#### Dataset content
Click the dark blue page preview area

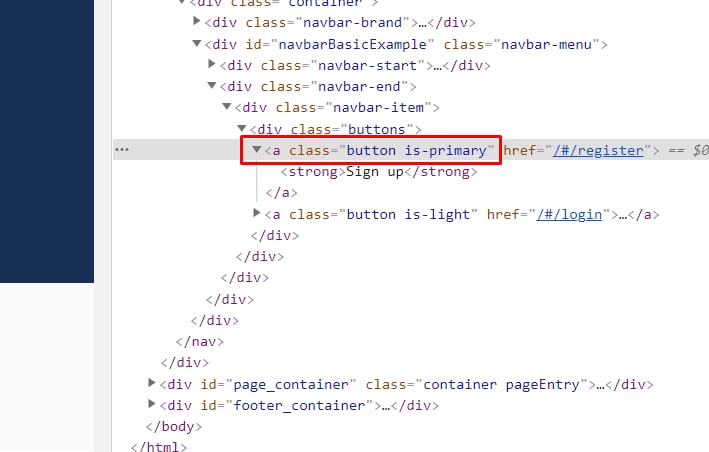coord(47,141)
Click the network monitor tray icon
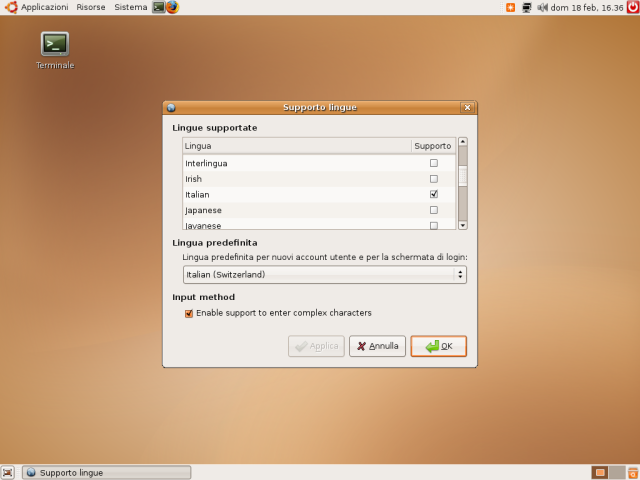The width and height of the screenshot is (640, 480). pos(527,7)
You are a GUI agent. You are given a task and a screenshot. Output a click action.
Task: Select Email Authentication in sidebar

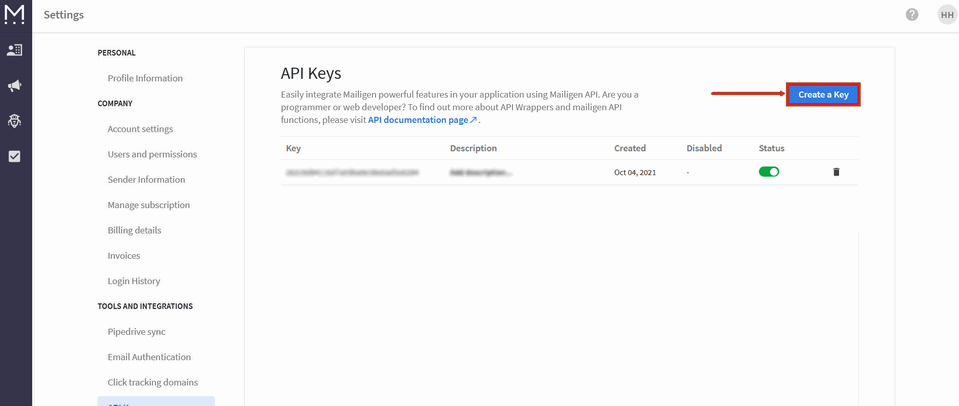[149, 357]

#### Task to complete
Give the material above as a two-column CSV with the headers "prompt" and "response", one row for each request. Put each request's text and its answer in their own quoted fields, turn line breaks into spaces, and leave out the pictures.

#### The answer
prompt,response
"Click the dark blue page preview area","coord(47,141)"
"Click the network monitor tray icon","The width and height of the screenshot is (640, 480). pos(527,7)"
"You are a GUI agent. You are given a task and a screenshot. Output a click action. Task: Select Email Authentication in sidebar","[149, 357]"